Armach's Chassis Service Robot is out on the horizon

Armach’s Chassis Service Robot is out on the horizon

Armach Robotics said on Tuesday that it had reached a major milestone by successfully operating its chassis cleaning robot in over-the-horizon (OTH) mode.

In the waters in Norfolk, Virginia, Armach’s hull service robot was monitored and controlled earlier this month by employees at Armach’s command center in Plymouth, Massachusetts, using a 4G modem that provides over-the-air communication.

Once the communications connection was made between Norfolk and Plymouth, the car was able to complete pre-dive checks on the dock. This involved full system checks with commands being sent from Armach’s home office, roughly 600 miles away.

Cody Perris, Armach’s operations manager said, “After verifying the ability to successfully control the OTH vehicle from dock safety, confidence levels were high enough to proceed with additional testing in the water.”



The vehicle was launched in the harbor and launched. The Plymouth-based operator was able to pilot the vehicle from the launch point at the dock, and make a controlled approach from the side of the ship. Once there, he was able to successfully attach himself, travel along the side of the ship, and perform a protocol Cleaning a short test.

Peiris adds: “We continue to benefit from Greensea’s OPENSEA open architecture control software, integrated with HSR’s Armach On-Hull navigation solution. [Hull Service Robot’s] Countless sensors, providing powerful vehicle control.

“We also learned that Greensea’s Safe C2, a remote operations solution also part of the OPENSEA suite, has already proven operationally viable for conducting advanced intervention missions with ROVs. Bringing the two together in our vehicle, which has different requirements than a more conventional ROV It’s an important milestone.”

The HSR recognizes objects in its path and independently navigates around them

© Armash

During this experiment, it was shown how the HSR system could recognize objects in a planned transit path, navigate autonomously around those objects, and return to the originally planned path of operation—also referred to as an obstacle detection and avoidance maneuver.

John Dunn, Armach’s VP of Operations and pilot of this first OTH flight adds, “Flying the vehicle from Plymouth and landing on the BB64 was an exhilarating experience, reaching another milestone on our technology roadmap.

“We were absolutely cruising around in Plymouth. The technology to do this isn’t new or even new to the market, however, integrating it into our platform, while our collegiate teams continue to develop and iterate on our technical offering, was still a huge lift. My hats off to the software, hardware and operations teams for pulling this off. ball together and moving the ball through this already busy process.”

The demo completes another major milestone in Armach’s roadmap for its full technical offering. The state of the future will include micro-robot systems capable of automatically launching, cleaning and recovering, all while supervising remotely from Armach’s Plymouth, Massachusetts headquarters.
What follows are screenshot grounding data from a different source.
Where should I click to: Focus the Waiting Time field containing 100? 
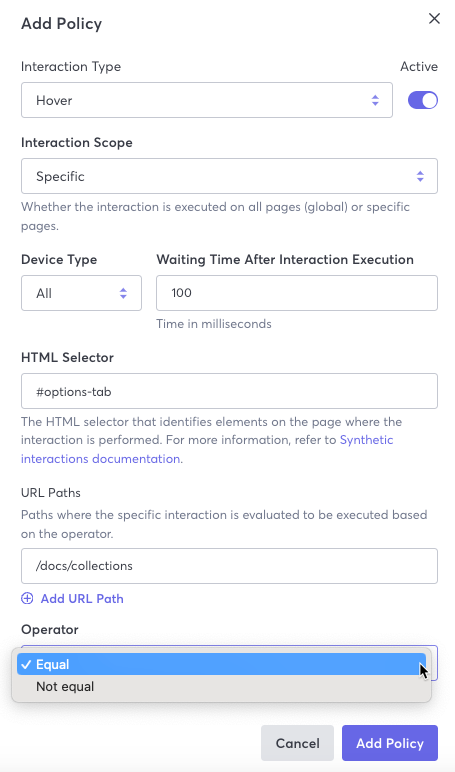297,293
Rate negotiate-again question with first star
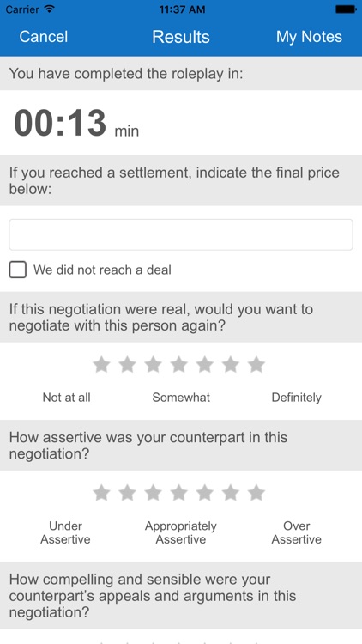 (x=101, y=364)
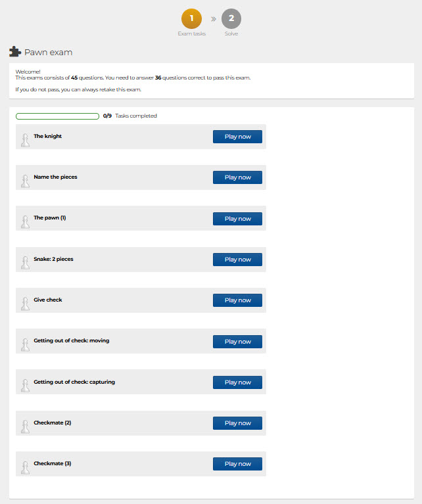Viewport: 422px width, 504px height.
Task: Click the Checkmate (3) task title
Action: pos(53,463)
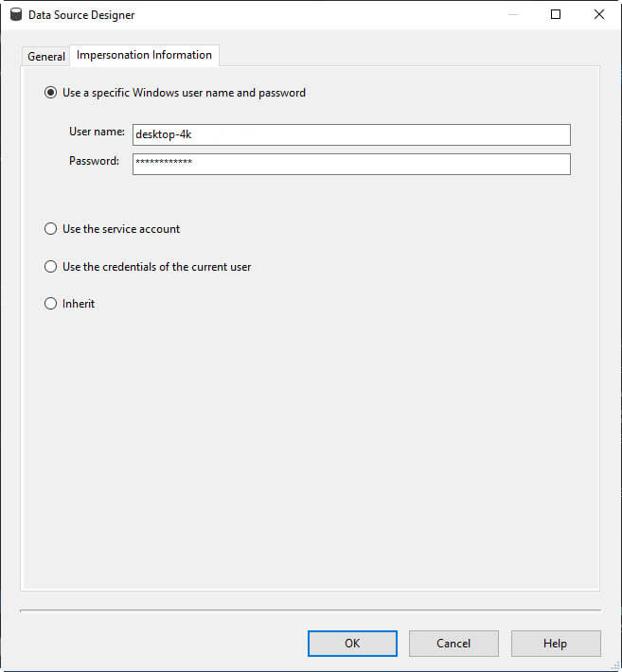This screenshot has height=672, width=622.
Task: Open Help for this dialog
Action: (x=555, y=644)
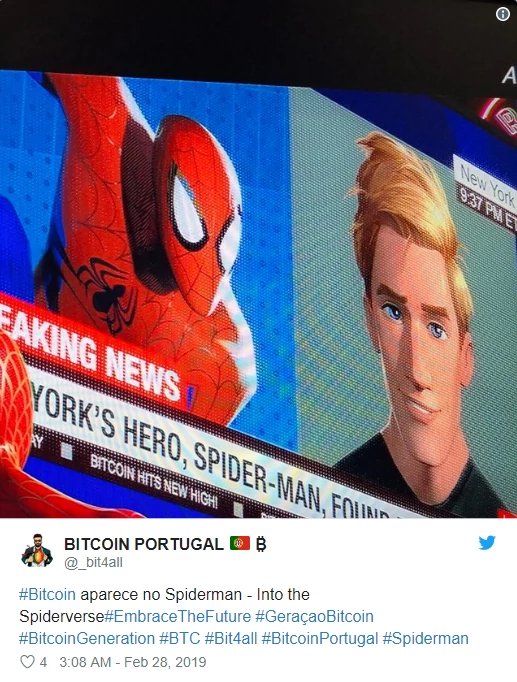Follow the #Spiderman hashtag
This screenshot has height=682, width=517.
click(425, 639)
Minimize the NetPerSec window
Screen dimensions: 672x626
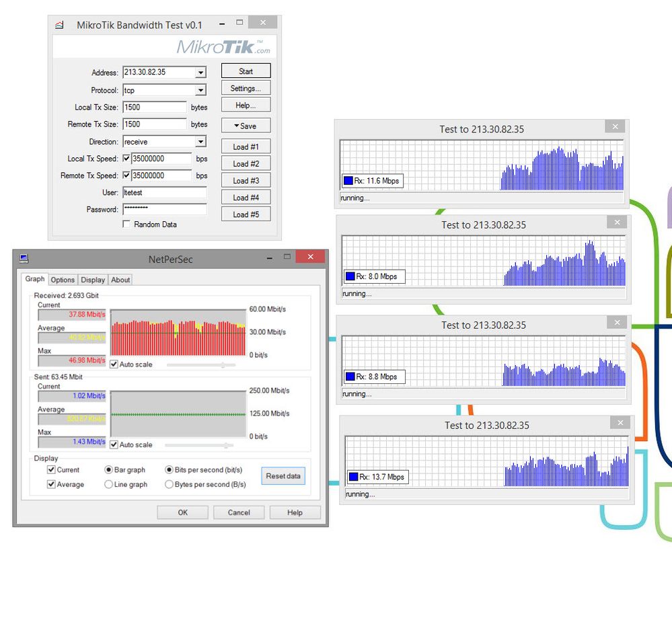coord(269,258)
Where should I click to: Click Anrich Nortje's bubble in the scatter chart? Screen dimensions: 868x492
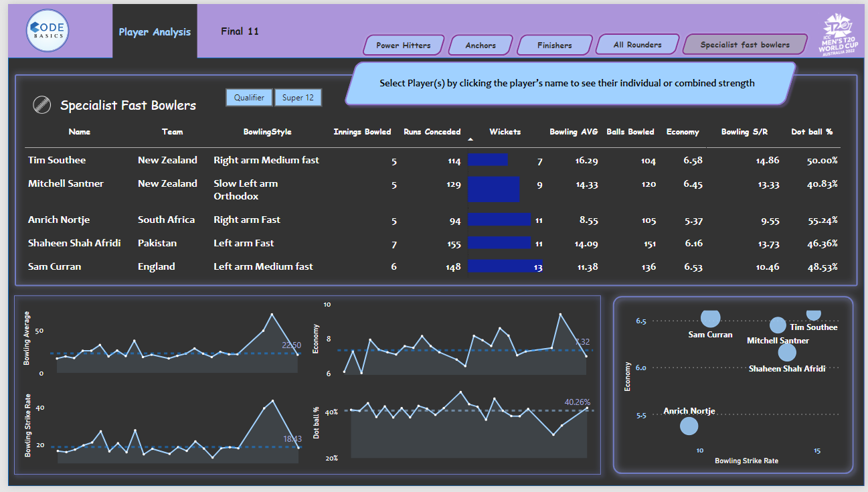[x=688, y=426]
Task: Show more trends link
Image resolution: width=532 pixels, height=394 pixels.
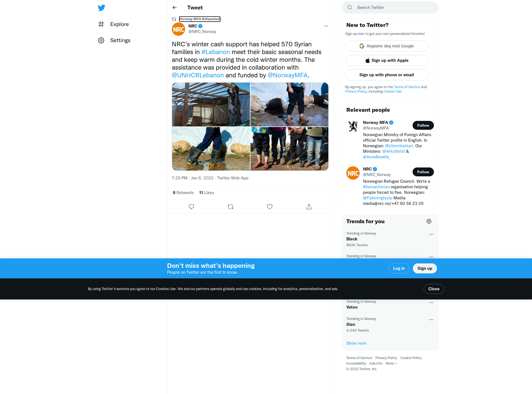Action: click(x=356, y=343)
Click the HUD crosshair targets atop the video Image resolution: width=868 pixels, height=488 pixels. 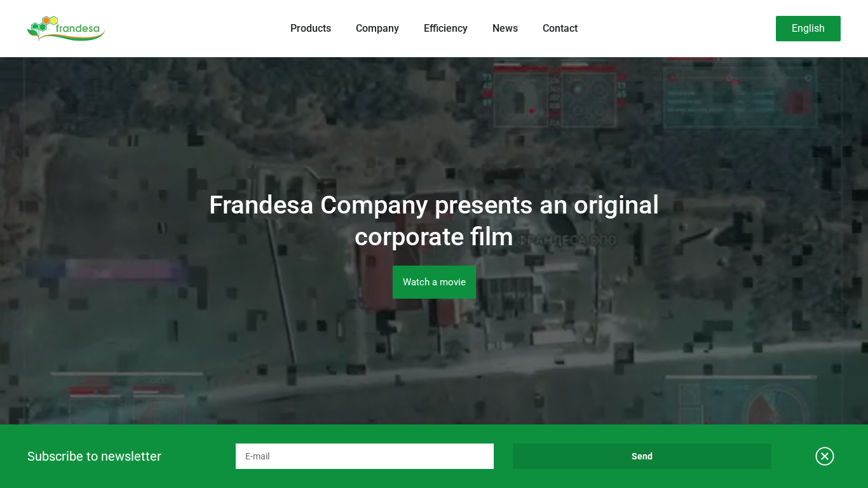tap(554, 97)
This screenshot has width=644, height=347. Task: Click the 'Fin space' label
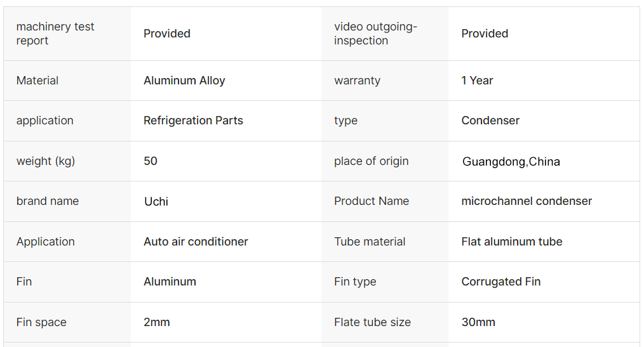(x=41, y=322)
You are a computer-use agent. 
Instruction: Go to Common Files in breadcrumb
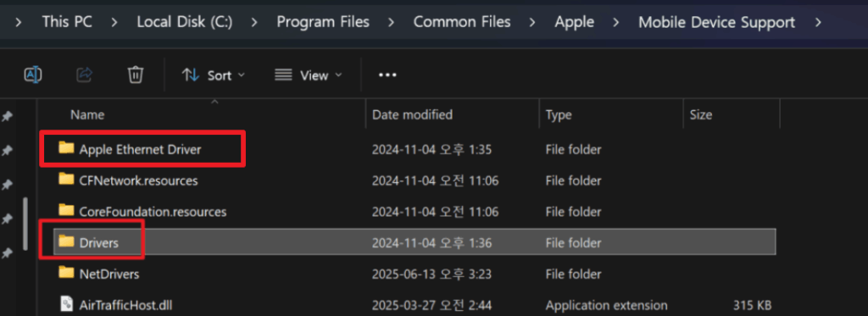[462, 22]
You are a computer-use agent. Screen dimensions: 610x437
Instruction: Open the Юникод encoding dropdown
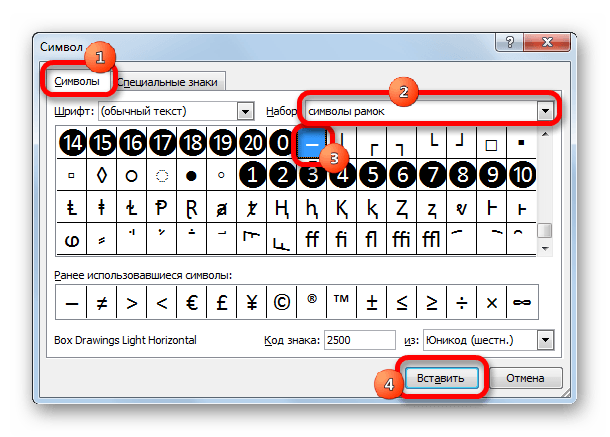[544, 340]
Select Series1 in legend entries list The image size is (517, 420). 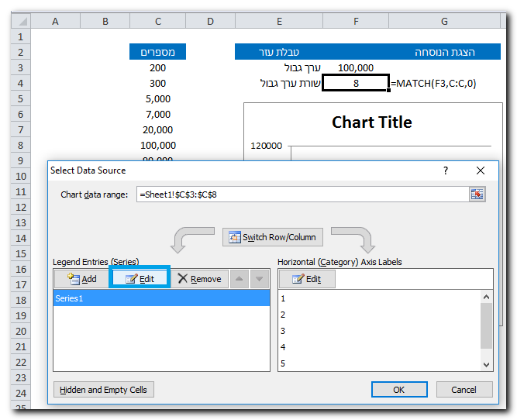click(161, 298)
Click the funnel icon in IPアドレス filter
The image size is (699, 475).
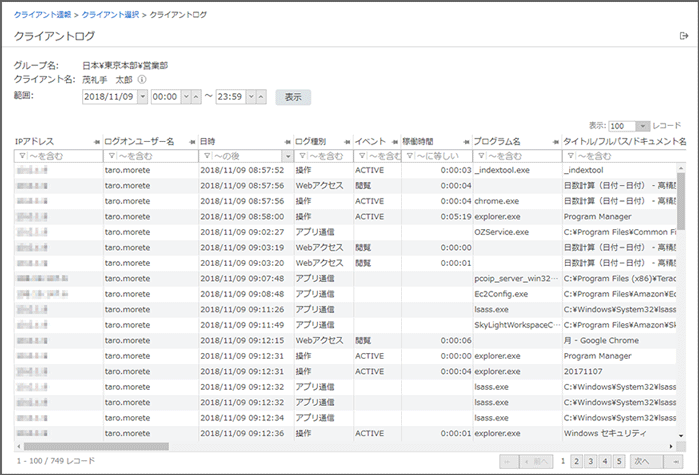21,157
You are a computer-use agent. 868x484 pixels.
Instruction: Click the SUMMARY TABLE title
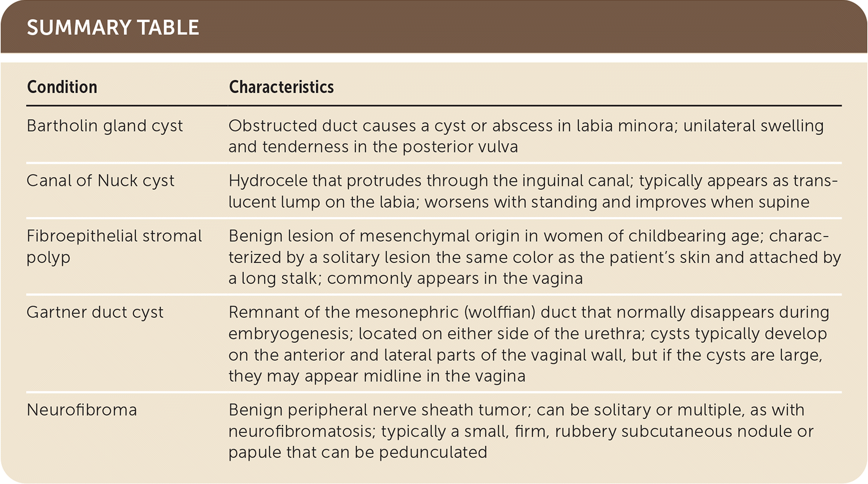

These units, in addition to installation in port infrastructure, can be resident on ships of all classes and are available to perform hull cleaning maintenance to suit the vessel’s schedule on a global basis.

The ability to offer independent cleaning that is effective on microfouling means that the cleaning process can be done in short time frames, and does not affect the time spent on the vessels, says Armash.

Key to Armach’s proposal is that the system introduced a previously unsurpassed level of ‘Hull Intelligence’, effectively creating a hull condition scan every time the hull is cleaned. This allows owners to understand the condition of their hull in ‘real time’ and make decisions that will save Time and money. This milestone will allow Armach to build, develop and iterate on robotics platforms, and prove that the technology and model work in the real world.”